=== Begin Enclosure ===

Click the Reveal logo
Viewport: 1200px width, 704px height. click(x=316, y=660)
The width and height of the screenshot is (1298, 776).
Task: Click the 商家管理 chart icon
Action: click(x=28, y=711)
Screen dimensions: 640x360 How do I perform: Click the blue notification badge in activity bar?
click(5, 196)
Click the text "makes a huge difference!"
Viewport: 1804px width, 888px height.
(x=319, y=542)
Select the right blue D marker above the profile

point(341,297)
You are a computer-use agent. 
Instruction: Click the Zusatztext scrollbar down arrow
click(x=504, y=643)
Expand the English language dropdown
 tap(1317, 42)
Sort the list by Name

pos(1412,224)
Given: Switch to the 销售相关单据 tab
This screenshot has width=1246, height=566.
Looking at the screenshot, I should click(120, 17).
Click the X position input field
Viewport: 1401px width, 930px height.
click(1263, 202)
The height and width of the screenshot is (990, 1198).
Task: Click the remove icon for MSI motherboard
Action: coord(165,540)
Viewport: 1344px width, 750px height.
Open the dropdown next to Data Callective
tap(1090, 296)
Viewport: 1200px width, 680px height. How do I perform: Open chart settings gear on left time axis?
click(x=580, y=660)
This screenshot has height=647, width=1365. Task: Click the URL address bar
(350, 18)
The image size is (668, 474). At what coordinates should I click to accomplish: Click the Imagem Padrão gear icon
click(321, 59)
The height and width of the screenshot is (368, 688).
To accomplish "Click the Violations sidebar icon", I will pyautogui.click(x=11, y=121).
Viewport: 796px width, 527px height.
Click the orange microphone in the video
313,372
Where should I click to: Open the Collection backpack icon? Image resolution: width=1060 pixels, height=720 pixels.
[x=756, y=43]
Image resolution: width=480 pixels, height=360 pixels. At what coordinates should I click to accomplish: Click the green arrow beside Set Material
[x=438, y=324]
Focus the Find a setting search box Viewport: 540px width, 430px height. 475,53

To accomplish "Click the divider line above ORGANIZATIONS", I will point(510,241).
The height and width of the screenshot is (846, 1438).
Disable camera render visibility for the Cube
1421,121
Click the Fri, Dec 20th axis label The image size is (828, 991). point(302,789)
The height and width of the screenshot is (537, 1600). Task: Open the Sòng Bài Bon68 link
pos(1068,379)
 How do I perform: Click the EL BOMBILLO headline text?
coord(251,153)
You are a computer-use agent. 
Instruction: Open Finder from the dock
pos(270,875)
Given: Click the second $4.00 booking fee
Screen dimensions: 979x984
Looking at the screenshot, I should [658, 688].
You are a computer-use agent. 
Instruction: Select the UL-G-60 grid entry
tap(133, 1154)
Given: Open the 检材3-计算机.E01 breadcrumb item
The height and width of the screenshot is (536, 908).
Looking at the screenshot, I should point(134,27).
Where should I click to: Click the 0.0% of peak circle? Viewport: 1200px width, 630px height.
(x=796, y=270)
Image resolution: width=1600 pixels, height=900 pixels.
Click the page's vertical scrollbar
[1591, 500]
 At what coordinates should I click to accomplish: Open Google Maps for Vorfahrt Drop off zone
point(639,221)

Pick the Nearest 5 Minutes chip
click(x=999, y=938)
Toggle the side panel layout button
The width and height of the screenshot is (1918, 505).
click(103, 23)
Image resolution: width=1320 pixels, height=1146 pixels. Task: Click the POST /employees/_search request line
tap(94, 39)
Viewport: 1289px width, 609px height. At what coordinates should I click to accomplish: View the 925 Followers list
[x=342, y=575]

=== End Enclosure ===

• _What to work on_
Only lines of the material that contain the word "will" belong in the answer; copy each one.

• _Exercise solution_
To accomplish "Click the Violations sidebar icon", I will pyautogui.click(x=11, y=121).
To accomplish "Click the divider line above ORGANIZATIONS", I will point(510,241).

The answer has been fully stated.